How does a build-up of plaque affect me?
If the plaque isn’t removed, it can cause gingivitis – red, swollen, tender gums that are more likely to bleed. So-called “pregnancy gingivitis” affects most pregnant women to some degree, and generally begins to surface as early as the second month. If you already have gingivitis, the condition is likely to worsen during pregnancy. If untreated, gingivitis can lead to periodontitis, a more serious form of gum disease.
Pregnant women are also at risk for developing pregnancy tumors, inflammatory, non-cancerous growths that develop when swollen gums become irritated. Normally, the tumors are left alone and will usually shrink on their own after the baby’s birth. But if a tumor is uncomfortable and interferes with chewing, brushing or other oral hygiene procedures, the dentist may decide to remove it.
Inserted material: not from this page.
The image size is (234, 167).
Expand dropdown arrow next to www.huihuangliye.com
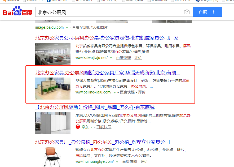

How can I prevent these problems?
You can prevent gingivitis by keeping your teeth clean, especially near the gumline. You should brush with fluoride toothpaste at least twice a day and after each meal when possible. You should also floss thoroughly each day. If brushing causes morning sickness, rinse your mouth with water or with antiplaque and fluoride mouthwashes. Good nutrition – particularly plenty of vitamin C and B12 – help keep the oral cavity healthy and strong. More frequent cleanings from the dentist will help control plaque and prevent gingivitis. Controlling plaque also will reduce gum irritation and decrease the likelihood of pregnancy tumors.